7.1 = pK2 + log (0.7256-x)/(0.1+x)
and solve for x = mols HCl
Then M = mols HCl/L HCl
You know mols and M (not given in the post), solve for L and convert to mL.
Post your work if you get stuck. Check my work carefully, there are some contradictions in the problem and I may not have interpreted the problem correctly.
Oh right, the parent acid was H3PO4. In part A, when calculating the pH, what exactly is pKa2? I am still unsure how to find the Ka/Kb on the tables of Ka's and Kb's.
In part B, you mentioned that in 20 mL I will have 0.145 mol base and 0.02 mol acid.
The calculation for 0.2 mol acid is:
20 mL x (1 L / 1,000 mL x 1.0 mol / 1 L)
= 0.02 mol acid
right?
I am a bit confused how you got 0.145 mol base.
Is it:
.7256 mol base x .1 L = 7.256 M
7.256 M x.02 L
= 0.14512 mol base
Also, for 0.005 mol of NaOH, in which you got, would it not be 0.0005 mol NaOH?
Is it not 0.5 M x .001 L
= 0.00005 mol OH^-?
Thank you. :)
For part C, I just wanted to make sure if I did the calculations correctly when taking the anti-log.
7.07 = 7.21 + log (0.7256-x)/(0.1+x)
-0.14 = log (0.7256-x)/(0.1+x)
10^-0.14 = (0.7256-x)/(0.1+x)
(10^-0.14)(0.1+x) = (0.7256-x)
x = 0.9018 mol HCl
M of HCl.

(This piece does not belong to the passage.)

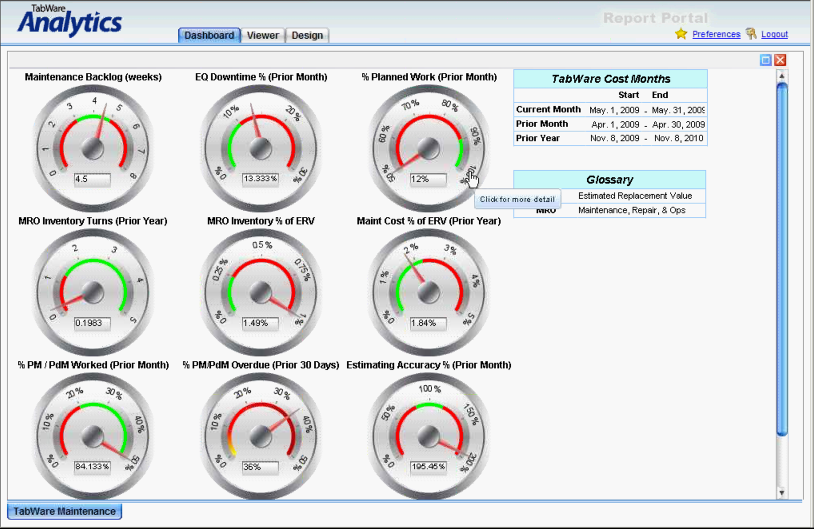Open the Maintenance Backlog gauge details
Image resolution: width=814 pixels, height=529 pixels.
pyautogui.click(x=95, y=147)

I'm assuming I am using the pH from part A? Although...this may be the wrong way to go about it...
[H+] = Ka * [HPO4-] / [H2PO4]
[H+] = 10^(-pH)
[H+] = 10^-8.07
[H+] = 8.51^-9 M
[HPO4-] = [H+] * [H2PO4] / Ka
= 8.51^-9 M * 1.0 M / 6.14x10^-8
= 0.1386 M HCl
I found out that Molarity of HCl was 0.5 M.
So then, 0.5 M HCl = 0.9018 mol HCl/ L HCl
L HCl = (0.9018 mol/0.5 M)
HCl = 1.8036 L x 1000 mL/1 L)
= 1803.6 mL
= 1800 mL HCl
To calculate the pH of the buffer, you need to consider the dissociation of the sodium hydrogen phosphate (Na2HPO4) and sodium dihydrogen phosphate (NaH2PO4) in water.
A. Calculation of the pH of the buffer:
1. Calculate the concentrations of Na2HPO4 and NaH2PO4:
- Na2HPO4: 10.30 g Na2HPO4 x (1 mol Na2HPO4/ 141.96 g Na2HPO4) = 0.07256 mol Na2HPO4
- NaH2PO4: 100.0 mL x (1 L/1000 mL) x 1.0 mol NaH2PO4/1 L = 0.100 mol NaH2PO4
2. Calculate the ratio of NaH2PO4 to Na2HPO4:
- [NaH2PO4] / [Na2HPO4] = 0.100 mol / 0.07256 mol = 1.378
3. Calculate the pKa:
- pKa = -log(Ka) = -log(3.6x10^(-13)) = 12
4. Calculate the pH of the buffer:
- pH = pKa + log([NaH2PO4] / [Na2HPO4]) = 12 + log(1.378) = 12.14 (correct calculation!)
Now let's move on to the next steps:
B. Calculation of the resulting pH if 1.0 mL of 5.0 M NaOH is added to 20.0 mL of this buffer:
1. Write the chemical equation for the reaction:
- NaOH + NaH2PO4 → Na2HPO4 + H2O
2. Determine the moles of NaOH added:
- Moles of NaOH = 1.0 mL x (1 L/1000 mL) x 5.0 mol/L = 0.005 mol
3. Determine the new concentrations of NaH2PO4 and Na2HPO4:
- NaH2PO4: 0.100 mol + 0.005 mol = 0.105 mol
- Na2HPO4: 0.07256 mol - 0.005 mol = 0.06756 mol
4. Calculate the new pH of the buffer using the same formula as step A.
C. Calculation of the mL of HCl needed to lower the pH by 1.0 unit:
1. Assume the buffer volume remains unchanged (100.0 mL).
2. Determine the new concentration of NaH2PO4 for the desired pH change:
- NaH2PO4 = (10^(-desired pH change)) x [Na2HPO4]
3. Determine the moles of NaH2PO4 needed:
- Moles of NaH2PO4 needed = (new concentration of NaH2PO4) x (buffer volume)
4. Calculate the mL of HCl needed based on the molarity of HCl solution used:
- mL of HCl = (moles of NaH2PO4 needed) / (molarity of HCl solution)
Remember to use the Henderson-Hasselbalch equation and appropriate logarithmic calculations for both parts B and C to ensure accurate and precise results.